The Lightning’s goal in protecting the lead late was to keep the puck in the offensive zone as long as possible to prevent Seattle from getting any traction. With around six minutes left, the Kraken were buzzing around the puck but couldn’t get possession.

A pass from Victor Hedman to Bellemare at the point landed on Kraken forward Oliver Bjorkstrand’s stick, but Bellemare recovered, sealing off the blue line by going down to one knee and stopping Bjorkstrand’s pass with his left glove to keep it in the offensive zone.

“Oof, I got lucky,” Bellemare said afterward. “I got lucky.”

Had Bellemare not made the play, Bjorkstrand was one of three Kraken skaters heading the other way for an odd-man rush and a likely Grade-A scoring chance.

Asked whether the play was more luck than skill, Bellemare called it “a little bit of both.”

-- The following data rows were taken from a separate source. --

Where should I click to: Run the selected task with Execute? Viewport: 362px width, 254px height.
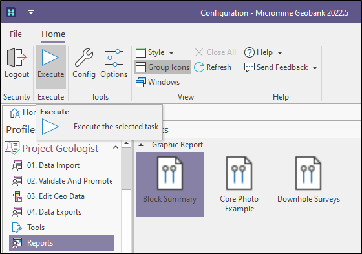point(50,67)
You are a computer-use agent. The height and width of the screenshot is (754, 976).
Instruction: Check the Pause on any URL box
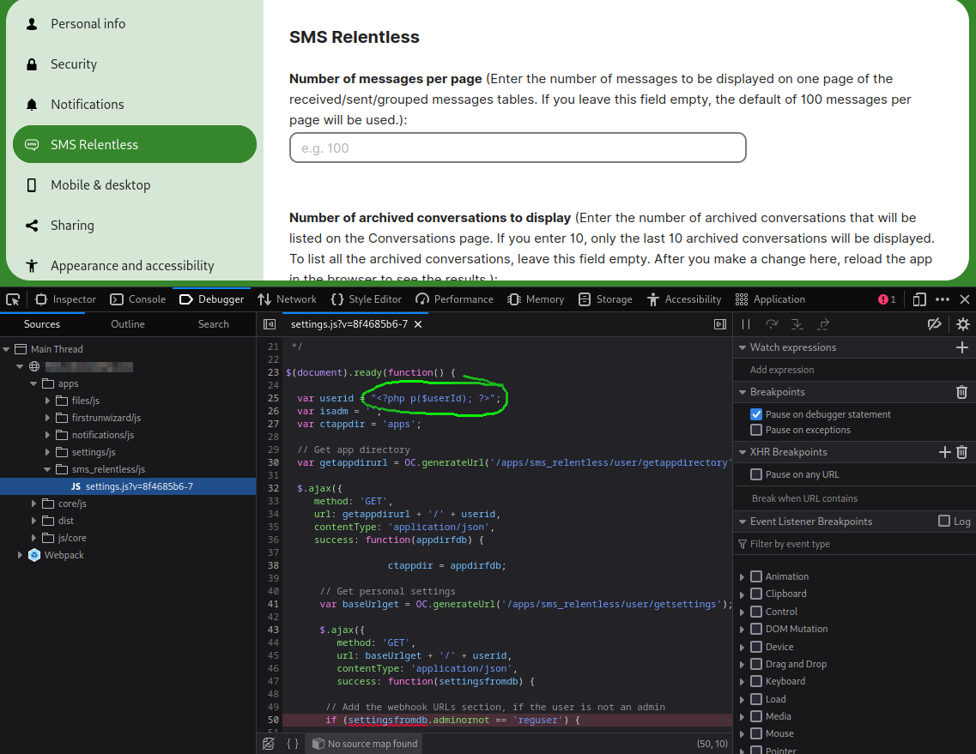[756, 474]
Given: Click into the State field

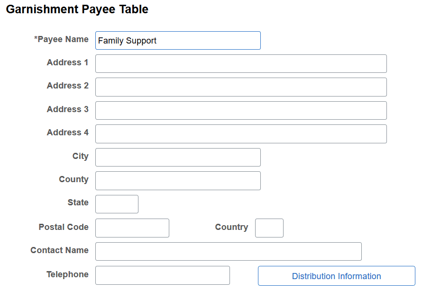Looking at the screenshot, I should [117, 204].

“I felt like I was kind of in a really awkward position. And I saw that (Bjorkstrand) didn’t have full control. So I was like, if I put as much of my body in front of it it shouldn’t go through, and lucky enough he went right in my mitt.

“The coaches trust us to put us in there (late in the game). It’s a high-risk play, but kind of my role is to be a little bit defensive and this is the kind of play that I have to be confident doing at times to be good for this team.”